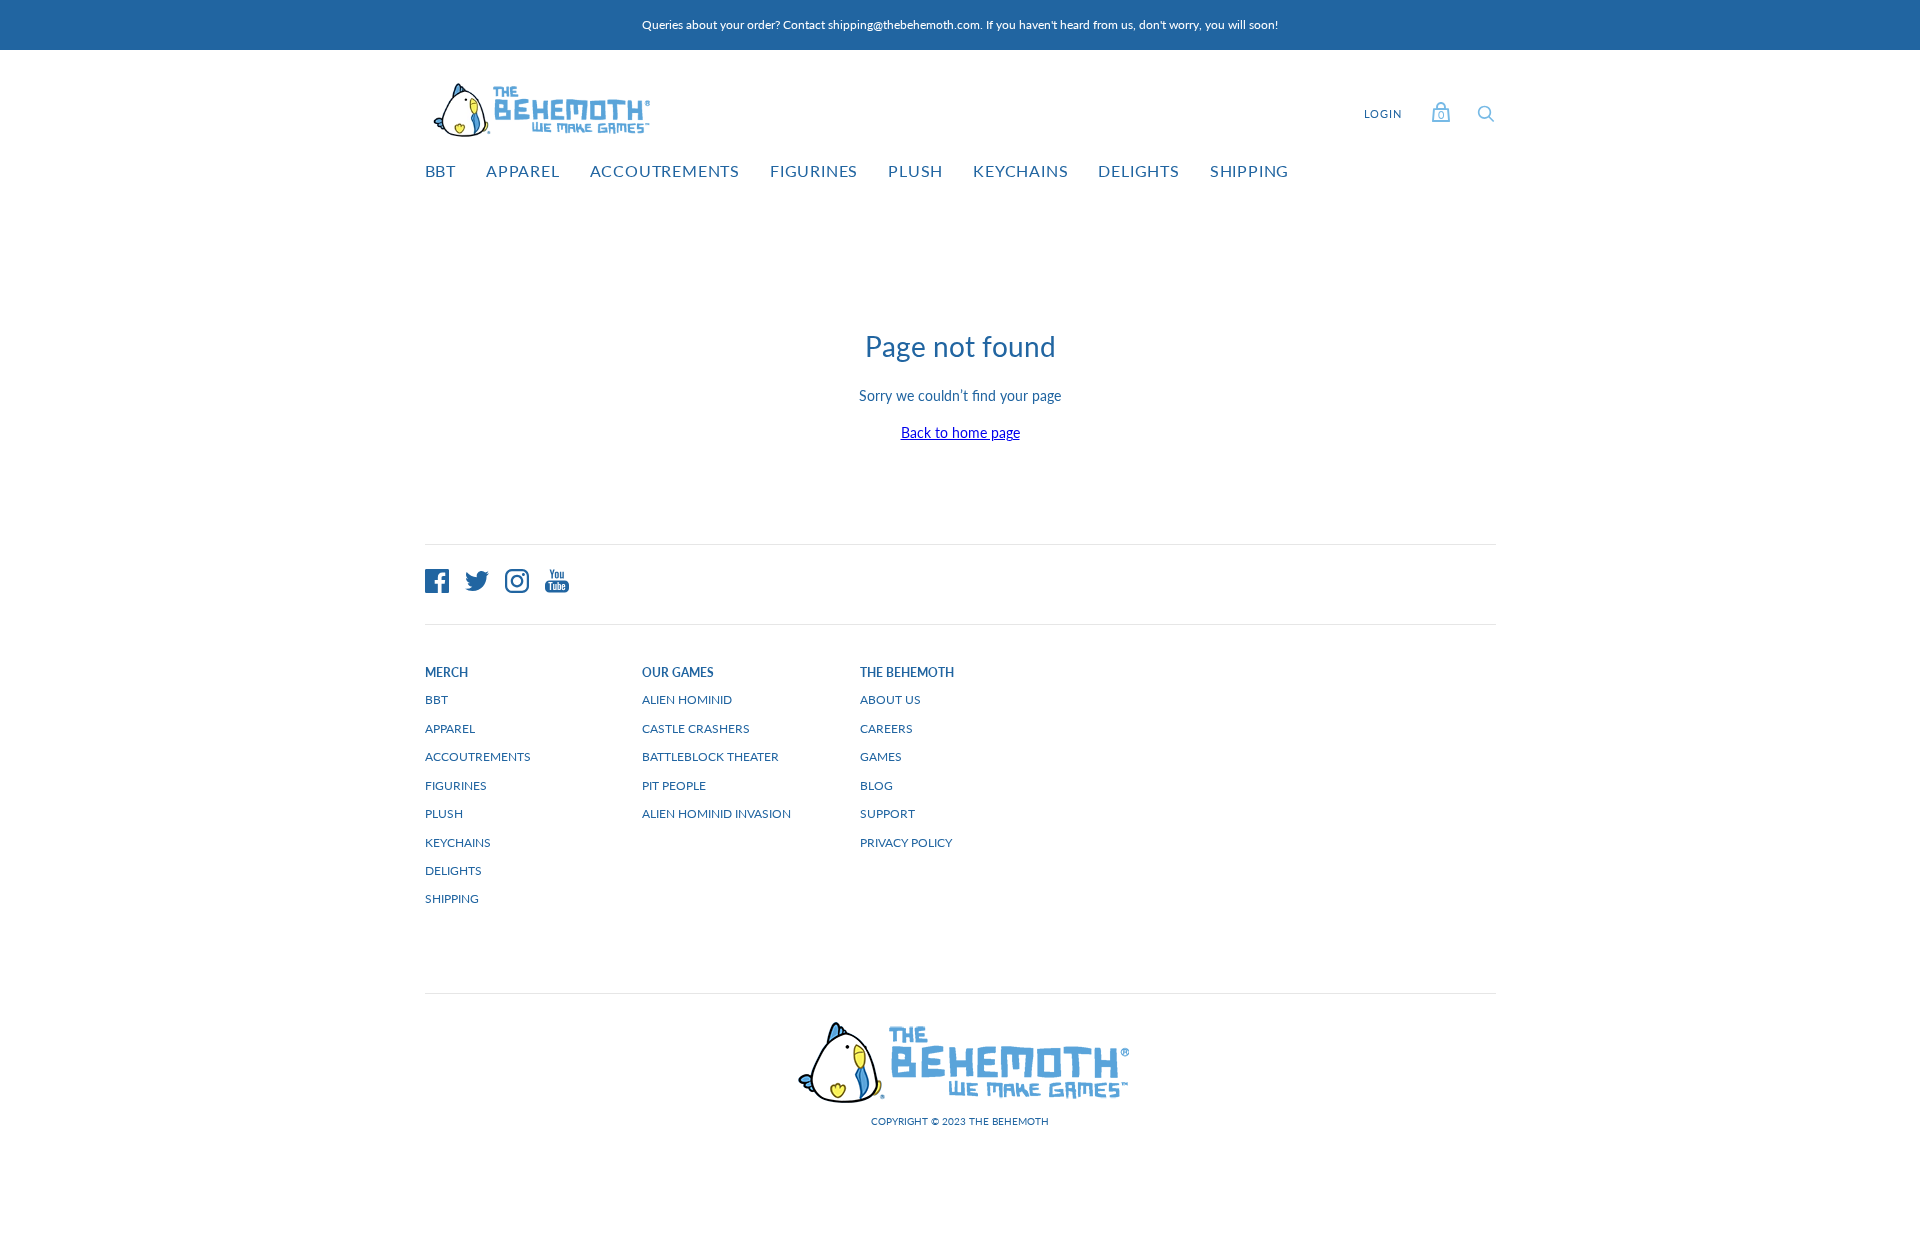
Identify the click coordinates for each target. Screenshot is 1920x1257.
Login (1383, 113)
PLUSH (915, 170)
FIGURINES (814, 170)
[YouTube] (557, 584)
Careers (886, 728)
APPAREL (523, 170)
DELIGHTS (1138, 170)
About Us (890, 699)
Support (887, 813)
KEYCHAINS (1020, 170)
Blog (876, 785)
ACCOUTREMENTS (665, 170)
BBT (440, 170)
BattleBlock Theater (710, 756)
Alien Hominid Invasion (716, 813)
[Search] (1486, 118)
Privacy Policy (906, 842)
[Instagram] (517, 584)
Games (881, 756)
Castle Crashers (696, 728)
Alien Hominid (687, 699)
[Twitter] (477, 584)
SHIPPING (1249, 170)
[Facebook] (437, 584)
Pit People (674, 785)
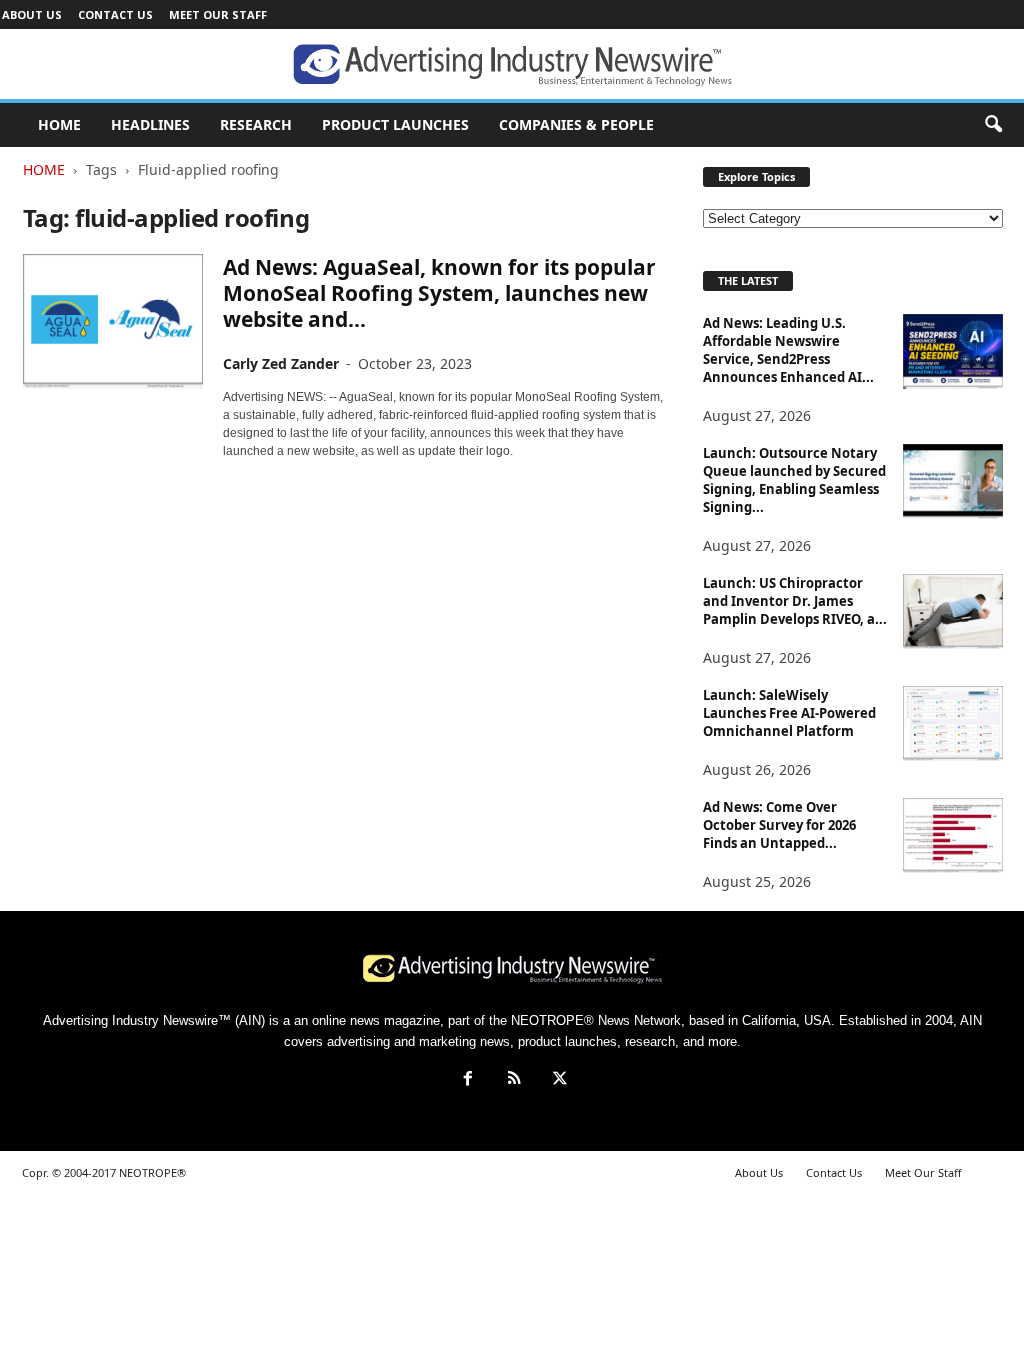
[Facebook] (468, 1080)
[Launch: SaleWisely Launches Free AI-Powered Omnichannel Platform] (953, 723)
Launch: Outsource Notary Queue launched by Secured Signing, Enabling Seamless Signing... (794, 480)
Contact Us (115, 14)
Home (44, 169)
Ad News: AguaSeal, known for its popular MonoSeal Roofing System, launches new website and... (439, 293)
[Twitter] (558, 1080)
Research (256, 124)
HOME (59, 124)
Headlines (150, 124)
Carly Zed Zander (281, 363)
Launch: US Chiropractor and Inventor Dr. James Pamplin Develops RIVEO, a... (795, 601)
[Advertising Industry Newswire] (512, 65)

- - - -

_WHAT THE EXERCISE ASKS_.
How many of the lines in the records include the word "Alien"? Only the number should be given.

_RESULT_.
2